Title: “Ethics and Aesthetics are One”: Wittgenstein, Sebald and the Fly
Abstract: In the paragraph 309 of his Philosophical Investigations, Ludwig Wittgenstein stages the following significant dialogue: “What is your aim in philosophy?—To show the fly the way out of the fly-bottle.” I will first try to interpret this dialogue’s meaning in the frame of Wittgenstein’s philosophy, which is oriented toward the free-floating aesthetic area beyond the logical realm of facts. Then I will turn to Wittgenstein’s elective relative, German expatriate writer Georg Winfried Sebald whose activity belongs to this area but strives to get out of its spell. If Wittgenstein’s philosophical ethics leaves the factual ground to achieve aesthetic levitation, Sebald’s literary ethics, vice versa, endeavors to get out of levitation to reach the ground of facts. From this staged dialogue between philosophy and literature as embodied in Wittgenstein and Sebald, I will concludingly draw consequences for the relationship between ethics and aesthetics.

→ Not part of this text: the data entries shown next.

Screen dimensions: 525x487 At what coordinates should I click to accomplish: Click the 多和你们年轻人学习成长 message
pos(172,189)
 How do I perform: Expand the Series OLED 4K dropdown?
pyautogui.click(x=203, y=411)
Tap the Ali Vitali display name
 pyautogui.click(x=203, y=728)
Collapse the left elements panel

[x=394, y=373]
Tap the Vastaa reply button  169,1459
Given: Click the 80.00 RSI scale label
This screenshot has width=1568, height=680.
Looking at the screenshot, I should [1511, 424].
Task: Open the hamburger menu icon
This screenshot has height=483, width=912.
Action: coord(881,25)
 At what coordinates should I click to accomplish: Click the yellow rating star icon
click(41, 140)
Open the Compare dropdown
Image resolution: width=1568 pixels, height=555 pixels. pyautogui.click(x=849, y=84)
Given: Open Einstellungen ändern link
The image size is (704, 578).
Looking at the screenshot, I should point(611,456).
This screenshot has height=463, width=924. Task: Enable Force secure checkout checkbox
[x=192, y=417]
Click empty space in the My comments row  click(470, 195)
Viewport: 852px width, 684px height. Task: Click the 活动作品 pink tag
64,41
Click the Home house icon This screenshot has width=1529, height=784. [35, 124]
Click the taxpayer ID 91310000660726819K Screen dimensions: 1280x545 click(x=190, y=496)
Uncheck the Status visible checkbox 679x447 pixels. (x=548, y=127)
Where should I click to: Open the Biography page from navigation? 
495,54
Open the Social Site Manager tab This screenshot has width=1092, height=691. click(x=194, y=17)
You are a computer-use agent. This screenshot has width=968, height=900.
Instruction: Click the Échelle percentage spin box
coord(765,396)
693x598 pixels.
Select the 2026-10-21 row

Bio: Vladimir Biti is a Distinguished Chair Emeritus Professor of the University of Vienna, is currently Distinguished Chair Visiting Professor at Zhejiang University. Author of ten books, Literatur- und Kulturtheorie: Ein Handbuch gegenw?rtiger Begriffe, Reinbek: Rowohlt, 2001, Tracing Global Democracy: Literature, Theory, and the Politics of Trauma, Berlin and Boston: De Gruyter, 2016 (second, paperback edition 2017), and Attached to Dispossession: Sacrificial Narratives in Post-imperial Europe, Leiden and Boston: Brill, 2018, among others. Upcoming: Post-imperial Literature: Translatio Imperii in Kafka and Coetzee (Berlin and Boston: De Gruyter, 2021). Editor of the volumes Reexamining the National-Philological Legacy: Quest for a New Paradigm, Amsterdam and New York: Rodopi, 2014 and Claiming the Dispossession: The Politics of Hi/storytelling in Post-imperial Europe, Leiden and Boston: Brill, 2017, among others. Co-editor of arcadia: Journal of Literary Culture and member of the editorial board of several international journals. Member of Academia Europaea since 2007. Honorary President of the ICLA Committee on Literary Theory. Since 2016, he is the Chair of the Academy of Europe’s Literary and Theatrical Section.